### PROBLEM TO SOLVE
Restate all the data word for word, leaving nothing out.

*** Opening RECORD EXTRACTS ***

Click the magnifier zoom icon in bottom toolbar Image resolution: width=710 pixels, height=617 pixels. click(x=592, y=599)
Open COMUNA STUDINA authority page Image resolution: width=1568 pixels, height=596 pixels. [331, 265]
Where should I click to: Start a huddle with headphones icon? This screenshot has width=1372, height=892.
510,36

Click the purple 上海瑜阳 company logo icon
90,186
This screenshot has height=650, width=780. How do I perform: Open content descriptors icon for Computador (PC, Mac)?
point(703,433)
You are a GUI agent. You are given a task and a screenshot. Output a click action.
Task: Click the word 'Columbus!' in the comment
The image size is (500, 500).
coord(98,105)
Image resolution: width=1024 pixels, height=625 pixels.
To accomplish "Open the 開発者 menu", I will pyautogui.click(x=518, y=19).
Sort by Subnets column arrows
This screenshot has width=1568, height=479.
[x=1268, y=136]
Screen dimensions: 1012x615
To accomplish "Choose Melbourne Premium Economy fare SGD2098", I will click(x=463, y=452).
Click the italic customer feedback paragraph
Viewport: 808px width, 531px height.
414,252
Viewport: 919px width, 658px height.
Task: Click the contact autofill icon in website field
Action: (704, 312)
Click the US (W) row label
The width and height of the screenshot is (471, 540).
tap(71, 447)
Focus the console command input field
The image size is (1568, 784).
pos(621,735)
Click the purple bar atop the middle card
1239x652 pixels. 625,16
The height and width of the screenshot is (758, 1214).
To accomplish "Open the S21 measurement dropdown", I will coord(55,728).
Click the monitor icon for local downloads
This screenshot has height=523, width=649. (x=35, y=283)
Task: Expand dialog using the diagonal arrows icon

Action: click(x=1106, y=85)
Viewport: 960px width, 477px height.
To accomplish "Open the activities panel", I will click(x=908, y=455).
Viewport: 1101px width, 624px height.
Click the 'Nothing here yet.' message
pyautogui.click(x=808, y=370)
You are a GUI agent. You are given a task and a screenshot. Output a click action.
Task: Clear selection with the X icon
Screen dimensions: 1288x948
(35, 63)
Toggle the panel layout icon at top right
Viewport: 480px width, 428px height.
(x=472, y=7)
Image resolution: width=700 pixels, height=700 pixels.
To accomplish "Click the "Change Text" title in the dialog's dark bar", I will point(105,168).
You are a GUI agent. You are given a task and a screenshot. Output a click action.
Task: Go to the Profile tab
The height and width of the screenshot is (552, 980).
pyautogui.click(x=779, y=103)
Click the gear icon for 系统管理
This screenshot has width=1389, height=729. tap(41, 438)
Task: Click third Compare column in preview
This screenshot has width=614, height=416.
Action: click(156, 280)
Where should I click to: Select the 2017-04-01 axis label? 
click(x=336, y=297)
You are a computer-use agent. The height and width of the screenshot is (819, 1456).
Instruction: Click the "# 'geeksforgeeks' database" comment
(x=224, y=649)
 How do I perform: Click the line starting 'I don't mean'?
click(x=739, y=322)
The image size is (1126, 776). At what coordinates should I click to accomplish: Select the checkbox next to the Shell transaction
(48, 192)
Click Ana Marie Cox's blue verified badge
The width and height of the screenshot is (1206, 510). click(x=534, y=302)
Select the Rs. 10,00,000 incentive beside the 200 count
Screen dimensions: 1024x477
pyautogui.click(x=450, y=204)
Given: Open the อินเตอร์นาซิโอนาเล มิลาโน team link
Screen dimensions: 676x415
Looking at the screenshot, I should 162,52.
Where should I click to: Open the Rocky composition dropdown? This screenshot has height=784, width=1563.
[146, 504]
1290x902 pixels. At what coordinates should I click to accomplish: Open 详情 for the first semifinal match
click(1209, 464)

*** Closing RECORD EXTRACTS ***

### WRITTEN ANSWER
Click the magnifier zoom icon in bottom toolbar Image resolution: width=710 pixels, height=617 pixels. click(x=592, y=599)
Open COMUNA STUDINA authority page Image resolution: width=1568 pixels, height=596 pixels. [331, 265]
Where should I click to: Start a huddle with headphones icon? This screenshot has width=1372, height=892.
510,36

Click the purple 上海瑜阳 company logo icon
90,186
This screenshot has height=650, width=780. How do I perform: Open content descriptors icon for Computador (PC, Mac)?
point(703,433)
You are a GUI agent. You are given a task and a screenshot. Output a click action.
Task: Click the word 'Columbus!' in the comment
The image size is (500, 500).
coord(98,105)
Image resolution: width=1024 pixels, height=625 pixels.
To accomplish "Open the 開発者 menu", I will pyautogui.click(x=518, y=19).
Sort by Subnets column arrows
This screenshot has width=1568, height=479.
[x=1268, y=136]
Screen dimensions: 1012x615
To accomplish "Choose Melbourne Premium Economy fare SGD2098", I will click(x=463, y=452).
Click the italic customer feedback paragraph
Viewport: 808px width, 531px height.
414,252
Viewport: 919px width, 658px height.
Task: Click the contact autofill icon in website field
Action: (704, 312)
Click the US (W) row label
The width and height of the screenshot is (471, 540).
tap(71, 447)
Focus the console command input field
The image size is (1568, 784).
pos(621,735)
Click the purple bar atop the middle card
1239x652 pixels. 625,16
The height and width of the screenshot is (758, 1214).
To accomplish "Open the S21 measurement dropdown", I will coord(55,728).
Click the monitor icon for local downloads
This screenshot has height=523, width=649. (x=35, y=283)
Task: Expand dialog using the diagonal arrows icon

Action: click(x=1106, y=85)
Viewport: 960px width, 477px height.
To accomplish "Open the activities panel", I will click(x=908, y=455).
Viewport: 1101px width, 624px height.
Click the 'Nothing here yet.' message
pyautogui.click(x=808, y=370)
You are a GUI agent. You are given a task and a screenshot. Output a click action.
Task: Clear selection with the X icon
Screen dimensions: 1288x948
(35, 63)
Toggle the panel layout icon at top right
Viewport: 480px width, 428px height.
(x=472, y=7)
Image resolution: width=700 pixels, height=700 pixels.
To accomplish "Click the "Change Text" title in the dialog's dark bar", I will point(105,168).
You are a GUI agent. You are given a task and a screenshot. Output a click action.
Task: Go to the Profile tab
The height and width of the screenshot is (552, 980).
pyautogui.click(x=779, y=103)
Click the gear icon for 系统管理
This screenshot has width=1389, height=729. tap(41, 438)
Task: Click third Compare column in preview
This screenshot has width=614, height=416.
Action: click(156, 280)
Where should I click to: Select the 2017-04-01 axis label? 
click(x=336, y=297)
You are a computer-use agent. The height and width of the screenshot is (819, 1456).
Instruction: Click the "# 'geeksforgeeks' database" comment
(x=224, y=649)
 How do I perform: Click the line starting 'I don't mean'?
click(x=739, y=322)
The image size is (1126, 776). At what coordinates should I click to accomplish: Select the checkbox next to the Shell transaction
(48, 192)
Click Ana Marie Cox's blue verified badge
The width and height of the screenshot is (1206, 510). click(x=534, y=302)
Select the Rs. 10,00,000 incentive beside the 200 count
Screen dimensions: 1024x477
pyautogui.click(x=450, y=204)
Given: Open the อินเตอร์นาซิโอนาเล มิลาโน team link
Screen dimensions: 676x415
Looking at the screenshot, I should 162,52.
Where should I click to: Open the Rocky composition dropdown? This screenshot has height=784, width=1563.
[146, 504]
1290x902 pixels. At what coordinates should I click to accomplish: Open 详情 for the first semifinal match
click(1209, 464)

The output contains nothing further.